Ha una lunga tradizione la letteratura dedicata alle balene, a partire dal capolavoro Moby Dick di Herman Melville. Tra i libri sui cetacei pubblicati nell’ultimo anno, Le mie balene di Maddalena Jahoda (Mursia, pagg. 152, euro 17) racconta le «storie» dei tanti cetacei che l’autrice ha incontrato nel corso delle sue ricerche marine, insieme a biologi e studenti, a partire dal 1986, quando in Italia lo studio dei mammiferi in mare era quasi inesistente. Edito da Salani è invece il romanzo breve Un bambino e una balena di Katherine Scholes e Quint Buchholz (pagg. 61, euro 6,50). Il libro racconta la vicenda di Sam, un bambino che trova un cucciolo di balena ancora vivo arenato su una spiaggia deserta. Sam cerca di confortare il cucciolo con parole e gesti pieni di compassione e amore che sembrano recepiti dall’animale.
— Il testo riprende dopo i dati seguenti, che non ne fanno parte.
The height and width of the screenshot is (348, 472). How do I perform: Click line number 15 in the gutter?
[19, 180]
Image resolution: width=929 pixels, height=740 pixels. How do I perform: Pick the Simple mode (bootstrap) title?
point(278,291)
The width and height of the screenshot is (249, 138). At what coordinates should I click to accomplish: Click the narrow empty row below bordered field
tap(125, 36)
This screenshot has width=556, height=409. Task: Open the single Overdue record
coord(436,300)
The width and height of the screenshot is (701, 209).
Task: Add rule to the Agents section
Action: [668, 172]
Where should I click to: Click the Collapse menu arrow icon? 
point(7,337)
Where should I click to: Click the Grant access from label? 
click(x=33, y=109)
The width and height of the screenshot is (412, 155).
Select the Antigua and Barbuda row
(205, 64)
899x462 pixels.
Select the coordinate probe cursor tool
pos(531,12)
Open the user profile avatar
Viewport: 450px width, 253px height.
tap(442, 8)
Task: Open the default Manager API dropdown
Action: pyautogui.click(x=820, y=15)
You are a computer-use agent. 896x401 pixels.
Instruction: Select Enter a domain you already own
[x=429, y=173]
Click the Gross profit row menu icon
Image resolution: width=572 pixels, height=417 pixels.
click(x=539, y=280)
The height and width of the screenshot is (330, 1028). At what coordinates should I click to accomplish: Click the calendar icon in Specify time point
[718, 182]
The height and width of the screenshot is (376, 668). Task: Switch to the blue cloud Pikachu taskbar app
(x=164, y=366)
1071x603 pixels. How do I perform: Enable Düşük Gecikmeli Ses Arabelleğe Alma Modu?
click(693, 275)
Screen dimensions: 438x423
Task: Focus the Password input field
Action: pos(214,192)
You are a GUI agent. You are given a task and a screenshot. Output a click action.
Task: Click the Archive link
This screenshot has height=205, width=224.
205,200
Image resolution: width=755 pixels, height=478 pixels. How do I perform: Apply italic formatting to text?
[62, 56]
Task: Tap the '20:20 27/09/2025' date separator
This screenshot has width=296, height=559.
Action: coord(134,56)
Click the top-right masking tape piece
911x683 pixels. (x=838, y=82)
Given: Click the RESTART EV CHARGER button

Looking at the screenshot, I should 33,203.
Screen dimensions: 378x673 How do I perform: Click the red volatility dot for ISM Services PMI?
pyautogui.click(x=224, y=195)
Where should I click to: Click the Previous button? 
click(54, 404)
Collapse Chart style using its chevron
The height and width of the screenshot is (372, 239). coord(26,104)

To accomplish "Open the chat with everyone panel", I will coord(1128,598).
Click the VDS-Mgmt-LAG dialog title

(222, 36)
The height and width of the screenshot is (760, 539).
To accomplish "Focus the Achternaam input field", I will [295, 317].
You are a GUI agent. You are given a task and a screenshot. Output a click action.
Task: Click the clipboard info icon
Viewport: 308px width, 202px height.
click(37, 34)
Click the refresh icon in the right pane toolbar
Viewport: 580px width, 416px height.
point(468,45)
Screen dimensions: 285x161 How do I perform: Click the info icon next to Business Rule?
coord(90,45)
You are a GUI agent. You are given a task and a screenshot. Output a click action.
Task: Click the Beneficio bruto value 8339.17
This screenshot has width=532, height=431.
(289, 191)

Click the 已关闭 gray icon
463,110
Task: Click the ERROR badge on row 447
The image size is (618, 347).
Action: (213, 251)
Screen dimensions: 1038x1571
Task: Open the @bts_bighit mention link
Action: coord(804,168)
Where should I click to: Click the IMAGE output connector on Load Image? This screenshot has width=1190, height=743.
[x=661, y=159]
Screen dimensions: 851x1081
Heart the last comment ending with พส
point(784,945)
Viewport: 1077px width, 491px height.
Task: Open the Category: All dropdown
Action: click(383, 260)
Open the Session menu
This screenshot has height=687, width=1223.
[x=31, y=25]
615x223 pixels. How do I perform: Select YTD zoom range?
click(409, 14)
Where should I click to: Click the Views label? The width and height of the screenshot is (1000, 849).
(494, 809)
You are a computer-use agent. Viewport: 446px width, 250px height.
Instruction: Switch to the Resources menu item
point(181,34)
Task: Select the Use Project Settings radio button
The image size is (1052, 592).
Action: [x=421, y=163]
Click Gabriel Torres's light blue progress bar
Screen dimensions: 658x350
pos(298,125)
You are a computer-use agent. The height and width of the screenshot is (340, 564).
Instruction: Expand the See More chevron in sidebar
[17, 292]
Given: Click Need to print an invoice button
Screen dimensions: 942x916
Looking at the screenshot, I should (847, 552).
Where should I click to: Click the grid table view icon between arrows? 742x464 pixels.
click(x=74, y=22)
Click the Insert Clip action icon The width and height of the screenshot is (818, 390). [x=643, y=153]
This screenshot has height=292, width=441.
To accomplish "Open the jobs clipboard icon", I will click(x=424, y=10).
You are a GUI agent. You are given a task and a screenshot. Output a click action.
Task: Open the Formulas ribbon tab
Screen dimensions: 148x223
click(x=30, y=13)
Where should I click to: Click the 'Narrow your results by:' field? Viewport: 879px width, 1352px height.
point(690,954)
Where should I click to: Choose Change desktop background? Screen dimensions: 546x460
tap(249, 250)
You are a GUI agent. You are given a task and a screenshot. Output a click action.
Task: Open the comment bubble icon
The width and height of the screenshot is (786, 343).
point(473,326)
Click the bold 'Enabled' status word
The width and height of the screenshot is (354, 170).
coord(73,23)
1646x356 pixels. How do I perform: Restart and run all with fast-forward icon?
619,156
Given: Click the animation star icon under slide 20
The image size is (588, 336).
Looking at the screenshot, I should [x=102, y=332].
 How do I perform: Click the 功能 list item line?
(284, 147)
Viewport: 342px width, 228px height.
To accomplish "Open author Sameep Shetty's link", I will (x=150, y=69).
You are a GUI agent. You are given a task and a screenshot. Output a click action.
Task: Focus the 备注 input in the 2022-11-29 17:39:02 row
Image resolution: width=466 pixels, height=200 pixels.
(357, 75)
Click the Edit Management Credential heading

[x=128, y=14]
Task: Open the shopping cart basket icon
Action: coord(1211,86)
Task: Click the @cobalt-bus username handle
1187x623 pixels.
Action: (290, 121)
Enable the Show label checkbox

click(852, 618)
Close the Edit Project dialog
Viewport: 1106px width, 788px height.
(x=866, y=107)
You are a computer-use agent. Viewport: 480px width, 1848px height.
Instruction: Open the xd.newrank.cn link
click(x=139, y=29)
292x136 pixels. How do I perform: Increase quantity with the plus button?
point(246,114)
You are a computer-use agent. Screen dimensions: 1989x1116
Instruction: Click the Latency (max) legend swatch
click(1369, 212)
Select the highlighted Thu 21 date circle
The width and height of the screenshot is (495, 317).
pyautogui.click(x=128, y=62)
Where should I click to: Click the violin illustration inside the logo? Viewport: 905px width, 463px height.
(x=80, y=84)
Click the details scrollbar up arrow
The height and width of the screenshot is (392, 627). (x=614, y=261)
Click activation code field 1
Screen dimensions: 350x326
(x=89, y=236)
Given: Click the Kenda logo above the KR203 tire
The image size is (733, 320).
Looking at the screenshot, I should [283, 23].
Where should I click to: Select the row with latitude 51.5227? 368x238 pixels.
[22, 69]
Nasce tra i due un misterioso colloquio e l’apparizione di una barca di pescatori riempie Sam di speranza, ma presto il bambino si rende conto che i pescatori vogliono uccidere la balena e deve quindi cercare di impedirlo. Dedicato invece al mondo dei delfini è Dove volano i delfini di Ginny Rorby (Sperling & Kupfer, pagg. 276, euro 14,50). Il romanzo racconta la storia personale di Buddy, una ragazzina che soffre di dislessia, ma che avvicinandosi al mondo dei delfini riesce a liberarsi dalle sue gabbie interiori.